↓↓↓
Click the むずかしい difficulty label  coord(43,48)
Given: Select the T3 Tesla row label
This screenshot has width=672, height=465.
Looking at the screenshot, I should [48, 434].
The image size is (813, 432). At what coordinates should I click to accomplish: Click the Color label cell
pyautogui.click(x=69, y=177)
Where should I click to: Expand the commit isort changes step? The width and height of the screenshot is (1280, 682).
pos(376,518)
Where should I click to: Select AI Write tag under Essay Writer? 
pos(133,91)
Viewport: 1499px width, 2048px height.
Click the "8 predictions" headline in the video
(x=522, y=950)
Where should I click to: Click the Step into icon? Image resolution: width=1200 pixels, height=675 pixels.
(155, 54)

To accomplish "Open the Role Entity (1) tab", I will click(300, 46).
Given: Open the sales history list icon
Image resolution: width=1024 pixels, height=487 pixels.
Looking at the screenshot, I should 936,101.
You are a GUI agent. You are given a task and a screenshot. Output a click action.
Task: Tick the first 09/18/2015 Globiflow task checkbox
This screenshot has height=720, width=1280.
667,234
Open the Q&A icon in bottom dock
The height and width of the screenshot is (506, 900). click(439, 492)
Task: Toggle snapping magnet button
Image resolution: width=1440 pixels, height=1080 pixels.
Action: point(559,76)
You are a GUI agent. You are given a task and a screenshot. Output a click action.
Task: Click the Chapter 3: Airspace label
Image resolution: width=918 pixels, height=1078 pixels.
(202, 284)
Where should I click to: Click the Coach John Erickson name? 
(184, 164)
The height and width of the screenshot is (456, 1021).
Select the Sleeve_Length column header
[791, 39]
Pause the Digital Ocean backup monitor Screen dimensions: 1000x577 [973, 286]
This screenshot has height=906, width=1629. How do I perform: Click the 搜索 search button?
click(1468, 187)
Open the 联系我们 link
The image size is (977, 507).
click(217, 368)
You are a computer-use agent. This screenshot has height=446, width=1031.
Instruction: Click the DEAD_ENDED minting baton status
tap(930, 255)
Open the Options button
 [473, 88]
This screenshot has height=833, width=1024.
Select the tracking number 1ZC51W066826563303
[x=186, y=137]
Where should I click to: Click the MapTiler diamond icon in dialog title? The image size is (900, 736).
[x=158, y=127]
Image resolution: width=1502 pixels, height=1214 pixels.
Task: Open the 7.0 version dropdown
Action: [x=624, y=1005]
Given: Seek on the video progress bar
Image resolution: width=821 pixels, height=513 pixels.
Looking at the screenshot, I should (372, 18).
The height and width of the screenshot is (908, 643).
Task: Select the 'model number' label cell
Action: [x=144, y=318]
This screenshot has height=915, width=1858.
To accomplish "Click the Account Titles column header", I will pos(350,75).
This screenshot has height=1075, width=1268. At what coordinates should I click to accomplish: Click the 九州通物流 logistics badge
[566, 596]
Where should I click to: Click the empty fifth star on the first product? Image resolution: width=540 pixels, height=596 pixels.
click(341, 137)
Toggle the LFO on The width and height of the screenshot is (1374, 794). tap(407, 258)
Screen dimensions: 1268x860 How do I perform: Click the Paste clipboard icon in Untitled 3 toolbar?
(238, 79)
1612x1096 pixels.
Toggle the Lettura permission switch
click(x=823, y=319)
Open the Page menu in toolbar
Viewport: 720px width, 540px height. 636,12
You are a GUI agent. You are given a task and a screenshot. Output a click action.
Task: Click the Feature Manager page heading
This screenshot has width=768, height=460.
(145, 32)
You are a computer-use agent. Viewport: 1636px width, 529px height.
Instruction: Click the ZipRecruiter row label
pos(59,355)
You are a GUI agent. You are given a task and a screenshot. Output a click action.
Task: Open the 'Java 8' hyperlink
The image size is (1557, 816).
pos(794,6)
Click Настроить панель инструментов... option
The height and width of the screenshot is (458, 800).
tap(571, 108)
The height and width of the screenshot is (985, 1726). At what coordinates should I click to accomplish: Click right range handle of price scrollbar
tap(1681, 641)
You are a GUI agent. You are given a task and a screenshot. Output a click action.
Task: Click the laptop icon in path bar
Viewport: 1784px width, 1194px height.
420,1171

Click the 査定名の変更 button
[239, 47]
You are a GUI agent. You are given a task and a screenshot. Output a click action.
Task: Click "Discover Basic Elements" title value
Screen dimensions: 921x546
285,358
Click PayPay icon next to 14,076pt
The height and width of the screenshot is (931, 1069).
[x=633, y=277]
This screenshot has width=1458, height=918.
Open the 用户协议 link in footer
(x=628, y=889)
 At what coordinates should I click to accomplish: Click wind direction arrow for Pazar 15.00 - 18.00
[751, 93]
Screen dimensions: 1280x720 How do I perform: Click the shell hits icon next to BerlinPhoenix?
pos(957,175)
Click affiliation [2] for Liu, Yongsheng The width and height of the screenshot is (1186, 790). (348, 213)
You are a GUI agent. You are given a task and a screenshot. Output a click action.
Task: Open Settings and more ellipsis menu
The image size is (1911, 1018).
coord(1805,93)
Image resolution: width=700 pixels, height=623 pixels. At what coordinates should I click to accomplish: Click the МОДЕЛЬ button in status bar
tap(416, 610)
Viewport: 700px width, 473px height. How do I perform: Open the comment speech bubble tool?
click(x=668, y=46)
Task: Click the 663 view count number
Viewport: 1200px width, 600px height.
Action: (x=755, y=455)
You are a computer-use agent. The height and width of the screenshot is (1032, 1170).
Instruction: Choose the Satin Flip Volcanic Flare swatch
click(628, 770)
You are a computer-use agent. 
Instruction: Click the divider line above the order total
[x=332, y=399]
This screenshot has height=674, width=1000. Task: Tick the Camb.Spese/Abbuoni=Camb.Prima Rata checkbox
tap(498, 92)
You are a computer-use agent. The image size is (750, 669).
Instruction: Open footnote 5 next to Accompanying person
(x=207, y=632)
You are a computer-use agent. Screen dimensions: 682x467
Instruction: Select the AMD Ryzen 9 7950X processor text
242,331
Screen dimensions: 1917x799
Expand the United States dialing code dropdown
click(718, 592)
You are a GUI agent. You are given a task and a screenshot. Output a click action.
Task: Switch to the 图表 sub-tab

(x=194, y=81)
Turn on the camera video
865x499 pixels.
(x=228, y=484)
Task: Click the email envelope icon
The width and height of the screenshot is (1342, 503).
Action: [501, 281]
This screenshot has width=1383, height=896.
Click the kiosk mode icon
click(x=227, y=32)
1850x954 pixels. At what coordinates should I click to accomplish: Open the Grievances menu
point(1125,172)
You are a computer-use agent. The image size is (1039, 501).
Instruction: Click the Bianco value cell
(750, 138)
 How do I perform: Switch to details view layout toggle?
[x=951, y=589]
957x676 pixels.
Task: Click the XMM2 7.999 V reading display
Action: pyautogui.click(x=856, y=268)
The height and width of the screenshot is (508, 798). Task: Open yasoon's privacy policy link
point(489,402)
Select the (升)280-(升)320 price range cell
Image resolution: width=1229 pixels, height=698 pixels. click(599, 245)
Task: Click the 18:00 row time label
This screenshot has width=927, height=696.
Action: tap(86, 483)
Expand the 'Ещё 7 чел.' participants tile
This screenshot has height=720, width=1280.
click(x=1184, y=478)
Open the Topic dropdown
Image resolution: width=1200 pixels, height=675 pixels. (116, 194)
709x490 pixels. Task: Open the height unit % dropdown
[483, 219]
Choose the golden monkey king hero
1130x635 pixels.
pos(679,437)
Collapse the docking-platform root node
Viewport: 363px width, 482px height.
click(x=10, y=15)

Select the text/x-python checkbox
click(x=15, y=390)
↑↑↑
What is expected> If a line in the data above holds the word "will", count it; give only the total.

Response area> 2